All of investors are signatories to the Principles for Responsible Investment, a framework for corporate citizenship launched at the second Global Compact Leaders Summit in 2007, in partnership with the UN Global Compact and the UNEP Finance Initiative. Chair of the PRI initiative and Trustee of the BT Pension Scheme, Donald MacDonald, explained the impetus behind the letter writing initiative from the shareholder perspective, saying, “We believe investee companies that take account of environmental, social and governance issues are more likely to offer… [good, long-term] returns.”
Yet, similar to the Global Compact, there are no sanctions for signatory non-compliance to the PRI nor does it detail portfolio requirements. The investor-advocates emphasize these commitments evidence corporate awareness and positive engagement.
Eight years after its implementation, the Global Compact continues to be criticized as a paper tiger, or worse, an exercise in corporate self-congratulation. Lax signatories are subject to accusations of bluewashing.
In response to the charges raised by skeptics, the participation requirements now include mandatory reporting. Signatories are responsible for annual communication with stakeholders and the Global Compact website.
However, a corporation’s continued participation is not dependent on demonstrated progress.
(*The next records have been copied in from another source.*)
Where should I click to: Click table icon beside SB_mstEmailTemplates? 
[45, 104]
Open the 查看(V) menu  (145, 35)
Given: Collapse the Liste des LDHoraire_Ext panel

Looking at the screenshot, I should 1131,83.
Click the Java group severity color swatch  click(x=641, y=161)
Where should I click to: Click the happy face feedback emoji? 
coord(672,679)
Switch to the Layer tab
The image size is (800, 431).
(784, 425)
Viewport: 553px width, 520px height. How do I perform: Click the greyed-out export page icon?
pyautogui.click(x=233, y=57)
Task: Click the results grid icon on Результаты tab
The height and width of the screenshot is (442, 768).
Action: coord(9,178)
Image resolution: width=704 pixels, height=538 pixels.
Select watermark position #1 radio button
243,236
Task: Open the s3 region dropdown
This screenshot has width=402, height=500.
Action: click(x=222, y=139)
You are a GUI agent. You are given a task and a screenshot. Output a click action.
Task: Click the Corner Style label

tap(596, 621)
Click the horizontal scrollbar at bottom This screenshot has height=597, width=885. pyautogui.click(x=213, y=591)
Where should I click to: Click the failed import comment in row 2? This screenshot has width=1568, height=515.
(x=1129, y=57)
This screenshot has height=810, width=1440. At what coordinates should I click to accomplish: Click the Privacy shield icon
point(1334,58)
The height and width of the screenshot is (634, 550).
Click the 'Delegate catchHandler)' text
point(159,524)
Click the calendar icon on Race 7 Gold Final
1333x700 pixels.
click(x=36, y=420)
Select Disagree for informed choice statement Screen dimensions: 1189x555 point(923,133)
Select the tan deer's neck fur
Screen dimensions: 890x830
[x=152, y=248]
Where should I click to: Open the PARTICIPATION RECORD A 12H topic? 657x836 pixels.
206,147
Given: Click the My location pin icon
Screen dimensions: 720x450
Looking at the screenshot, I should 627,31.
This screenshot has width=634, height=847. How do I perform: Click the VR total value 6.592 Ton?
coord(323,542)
Furthermore, the Global Compact has admitted companies with dubious humanitarian and environmental records, records in contrast to the guiding principles, leading to denouncements from several watchdogs, including Amnesty International and Greenpeace International.
The blog GlobalCompactCritics, run by the Centre for Research on Multinational Corporation (SOMO), is a forum for civic critique of the Global Compact. They’re highlighting a recent article by a consulting professor at Stanford University, Antonio Vives, who argues, essentially, less is more. A translation of his work, (originally in Spanish) suggests that, “for the Global Compact to add value, it must become a more exclusive club, one that implies a “membership fee”, that is, one that demands responsible conduct from all its members… Perhaps there are too many members for a club like the one proposed, which admits anyone, and therefore devalues its membership.”
The recruitment effort by this group of investors continues the growth trend. Their outreach is grounded in the idea that companies must recognize non-financial risk and make public their commitment to address them. Without an enforcement mechanism, perhaps the integrity of the Global Compact depends on such promotion and the shame of public outcry when corporations fail to implement change.